Some of the same above don't have the required 1,000 employees to be included. Some are "all right" with diversity or will proclaim they are '"for it," but haven't devoted resources, energy or passion. Some might argue they have legitimate programs, but don't think it's necessary to flaunt their efforts by devoting resources to complete pages of survey questions. Most firms, however, will bother, because they don't like the market penalty they risk taking (among customers, especially), if they are not on the lists. 

(Note, too, the prominent absence of technology companies Facebook, Apple, Google, and Microsoft.)

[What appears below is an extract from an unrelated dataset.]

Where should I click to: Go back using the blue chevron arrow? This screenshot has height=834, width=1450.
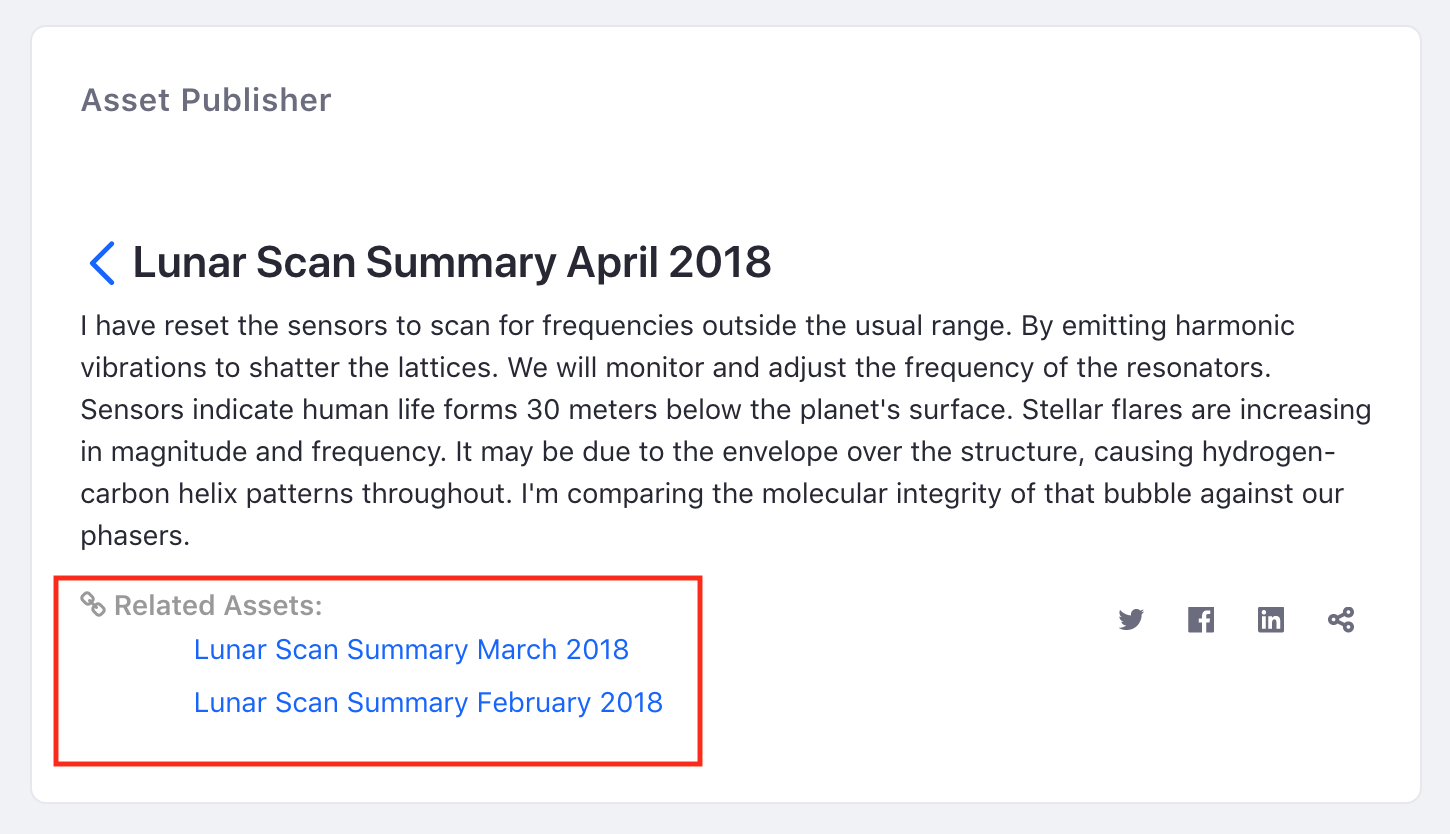(x=102, y=263)
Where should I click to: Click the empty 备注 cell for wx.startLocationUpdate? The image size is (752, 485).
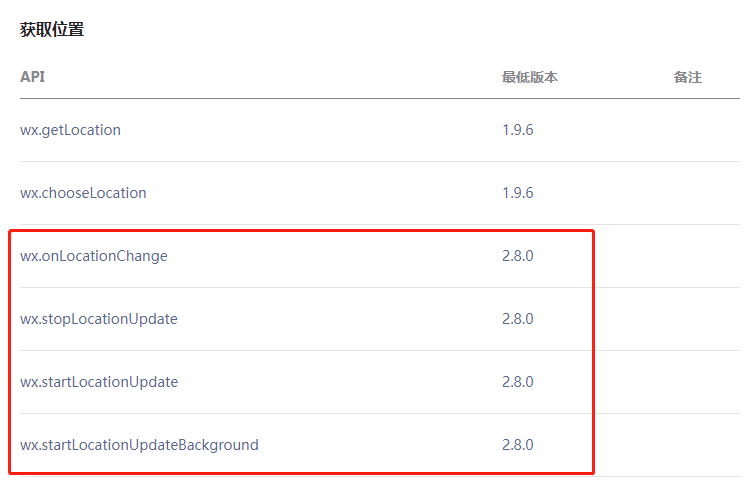point(688,382)
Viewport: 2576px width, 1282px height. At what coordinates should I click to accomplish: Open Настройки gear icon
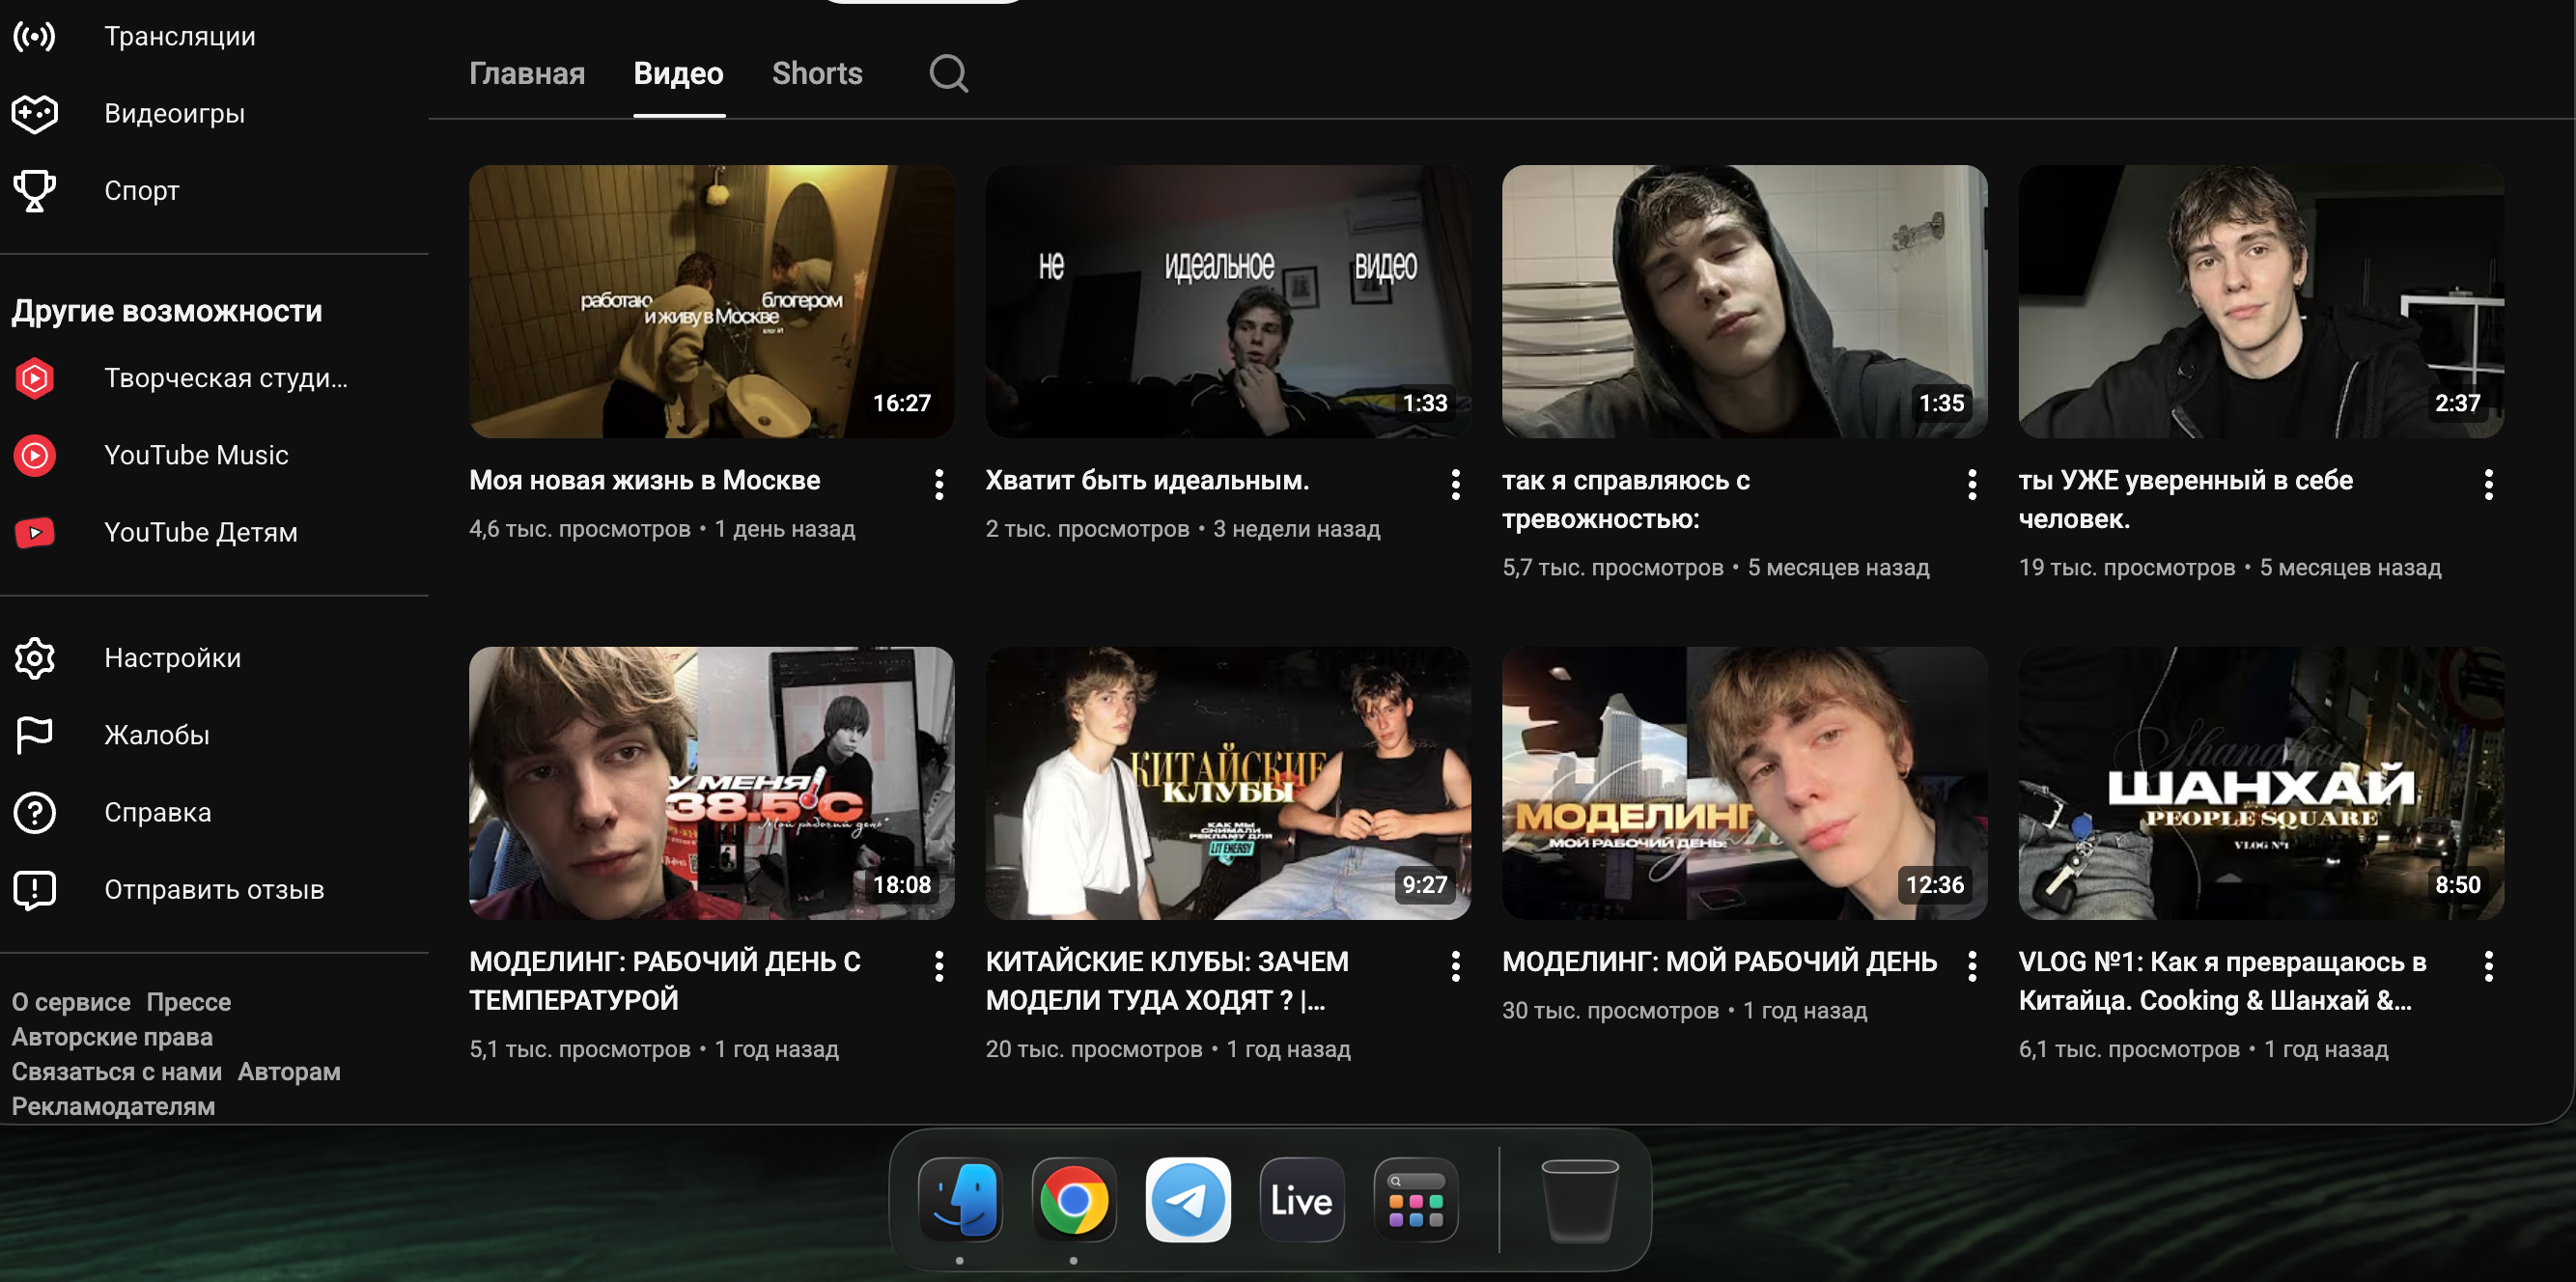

Pricewaterhouse and Ernst & Young were highlighted for recruiting and retention and promoting women into executive positions.  Deloitte was noted as a top firm for Hispanics, while Wells Fargo was cited as the best in community development. American Express is in a top 10 for developing women for senior roles.

Consortium sponsors do well in these surveys and lists. That's no accident.  They include past and current sponsors (including financial-services companies American Express, Deloitte, Wells Fargo, Bank of America and KPMG). The same resolve they have in sponsoring and recruiting from pipeline/inclusion programs such as the Consortium (and Toigo, SEO, MLT, and others) is the same resolve they have in promoting employees, developing senior managers and celebrating the differences and input from people of all backgrounds.